Autonomous underwater vehicles (AUVs) operate in the three-dimensional and time-dependent marine environment with strong and dynamic currents. Our goal is to predict the time history of the optimal three-dimensional headings of these vehicles such that they reach the given destination location in the least amount of time, starting from a known initial position. We employ the exact differential equations for time-optimal path planning and develop theory and numerical schemes to accurately predict three-dimensional optimal paths for several classes of marine vehicles, respecting their specific propulsion constraints. We further show that the three-dimensional path planning problem can be reduced to a two-dimensional one if the motion of the vehicle is partially known, e.g. if the vertical component of the motion is forced. This reduces the computational cost. We then apply the developed theory in three-dimensional analytically known flow fields to verify the schemes, benchmark the accuracy, and demonstrate capabilities.
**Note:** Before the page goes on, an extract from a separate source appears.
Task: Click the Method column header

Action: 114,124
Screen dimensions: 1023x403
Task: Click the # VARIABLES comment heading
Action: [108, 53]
Finally, we showcase time-optimal path planning in realistic data-assimilative ocean simulations for the Middle Atlantic Bight region, integrating the primitive-equation of the Multidisciplinary Simulation Estimation and Assimilation System (MSEAS) with the three-dimensional path planning equations for three common marine vehicles, namely propelled AUVs (with unrestricted motion), floats (that only propel vertically), and gliders (that often perform sinusoidal yo-yo motions in vertical planes). These results highlight the effects of dynamic three-dimensional multiscale ocean currents on the optimal paths, including the Gulf Stream, shelfbreak front jet, upper-layer jets, eddies, and wind-driven and tidal currents. They also showcase the need to utilize data-assimilative ocean forecasts for planning efficient autonomous missions, from optimal deployment and pick-up, to monitoring and adaptive data collection.